According to the National Institutes of Health, “there is no evidence that HIV is spread by contact with saliva or through casual contact, such as shaking hands or hugging, or sharing of food utensils, towels and bedding, swimming pools, telephones, or toilet seats. HIV is not spread by biting insects such as mosquitoes or bedbugs.”

The first signs of HIV infection generally occur a month or two after infection, and may be similar to symptoms of flu. Severe symptoms may not appear until many months or years later. More advanced stages of HIV infection—during which people are susceptible to many life-threatening diseases, including some forms of cancer—are referred to as acquired immunodeficiency syndrome (AIDS). Treatments now exist to fight HIV infection, but the virus always is deadly. HIV infection can be detected with a blood test.

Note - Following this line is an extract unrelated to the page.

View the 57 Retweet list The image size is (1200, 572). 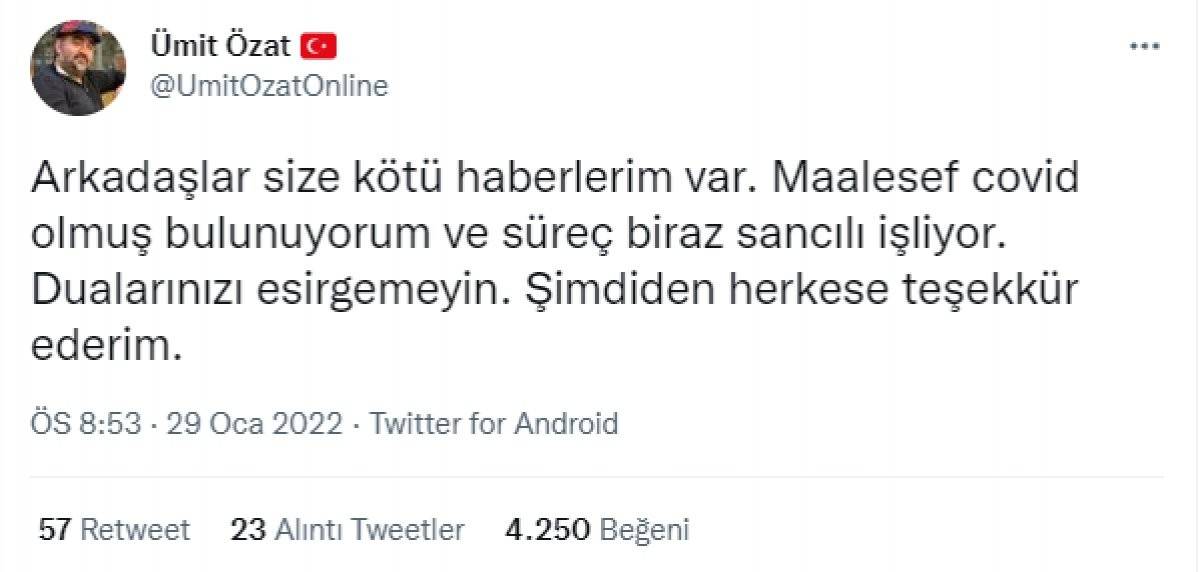point(113,529)
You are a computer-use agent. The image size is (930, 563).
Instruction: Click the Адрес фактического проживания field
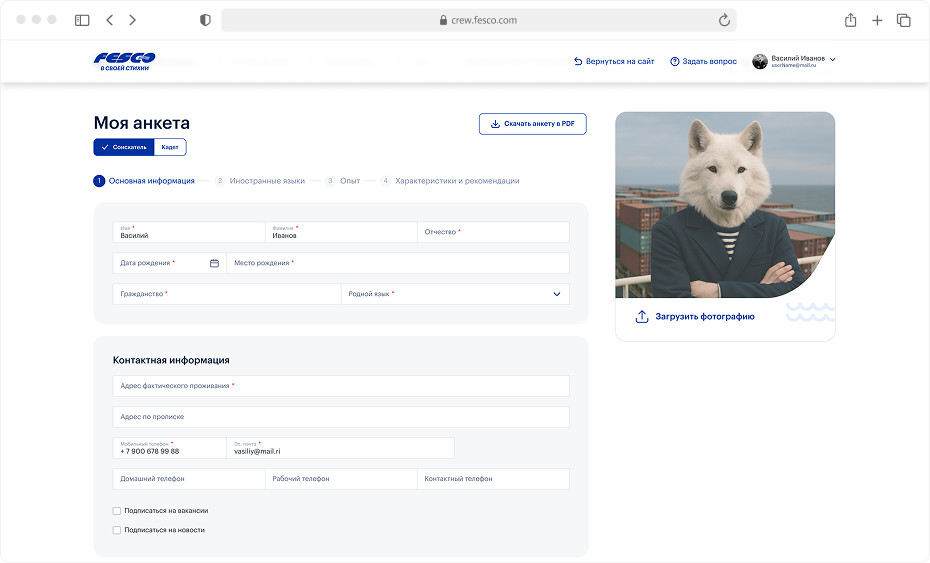coord(340,386)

There are more than 20 types of known sexually transmitted diseases. These illnesses pass from one person to another, primarily through sexual contact, and can be caused by bacterial, parasitic or viral infection. The spread of many of STD-causing microorganisms can be prevented by the avoidance of sexual activity, or reduced by the proper use of latex (or polyurethane) condoms for all sexual contact. Prompt screening for and treatment of common STDs, such as chlamydia, also reduces the risk of spreading or contracting a more serious infection, such as HIV.

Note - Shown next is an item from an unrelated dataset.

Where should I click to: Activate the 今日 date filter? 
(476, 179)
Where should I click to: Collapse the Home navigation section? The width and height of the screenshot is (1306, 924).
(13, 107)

Chlamydia, the most commonly reported bacterium-related STD in the US, is caused by the bacterium, Chlamydia trachomatis. An estimated 2.8 million Americans are infected with chlamydia each year, but many do not seek treatment because the symptoms often are mild or absent. The highest rates of infection are among adolescents between 15 and 19 years of age. Chlamydia can spread during any kind of sexual contact; the risk of infection can be reduced by correct use of latex (or polyurethane) condoms. Even though initial symptoms may be negligible, the infection is particularly dangerous to women, because it can damage a woman’s reproductive organs and cause serious problems, such as infertility, ectopic (outside the uterus) pregnancy and recurrent pelvic pain. Chlamydia can be treated and cured effectively with antibiotics.

Gonorrhea is an infection of the reproductive tract, mouth or anus caused by the bacterium, Neisseria gonorrhoeae. More than 700,000 persons in the US are infected with gonorrhea each year. Gonorrhea is spread through sexual contact. Several antibiotics can be used to cure this infection, but drug-resistant strains of gonorrhea are becoming more prevalent in many parts of the world. Correct use of latex (or polyurethane) condoms reduces the risk of contracting gonorrhea.

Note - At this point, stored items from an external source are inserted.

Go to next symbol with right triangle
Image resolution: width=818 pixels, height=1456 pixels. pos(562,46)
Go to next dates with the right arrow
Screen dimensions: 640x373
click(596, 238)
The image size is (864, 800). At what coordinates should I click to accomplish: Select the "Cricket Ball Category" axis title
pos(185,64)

Herpes is caused by the Herpes simplex virus (HSV). Herpes infections around the mouth (cold sores) usually are caused by a strain of the virus called HSV type 1. Another variant of the virus, HSV 2 typically infects the genitals and anal area. HSV can be transmitted through any kind of sexual contact, including oral sex, and can spread even when sores are not present. Once a person is infected, the virus will remain in certain nerve cells of the body for life. There is no cure for herpes, but some antiviral medications can shorten or prevent outbreaks. Condom (latex or polyurethane) use reduces, but does not eliminate the risk of contracting HSV.

Human papillamoviruses (HPV) are common viruses that cause warts. About 30 types of HPV are transmitted sexually, and as many as 24 million Americans are infected. Some forms of HPV are linked specifically to the development of cervical cancers in women. Precancerous changes in the cervix can be detected by a Pap smear (a simple test performed in a doctor’s office). A new vaccine, Gardasil®, protects against four types of HPV that collectively cause 70% of HPV-related cervical cancers and 90% of genital warts. Correct use of latex (or polyurethane) condoms reduces, but does not eliminate, the risk of contracting or spreading HPV infection.

Trichomoniasis is caused by a single-celled parasite belonging to the protozoan group. It is the most common, curable STD in young, sexually active women. This disease also affects men, but the symptoms (irritation and yellowish discharge) are more common in women. Trichomoniasis usually can be cured with a prescription antibiotic. The use of latex condoms reduces, but does not eliminate, the risk of transmission.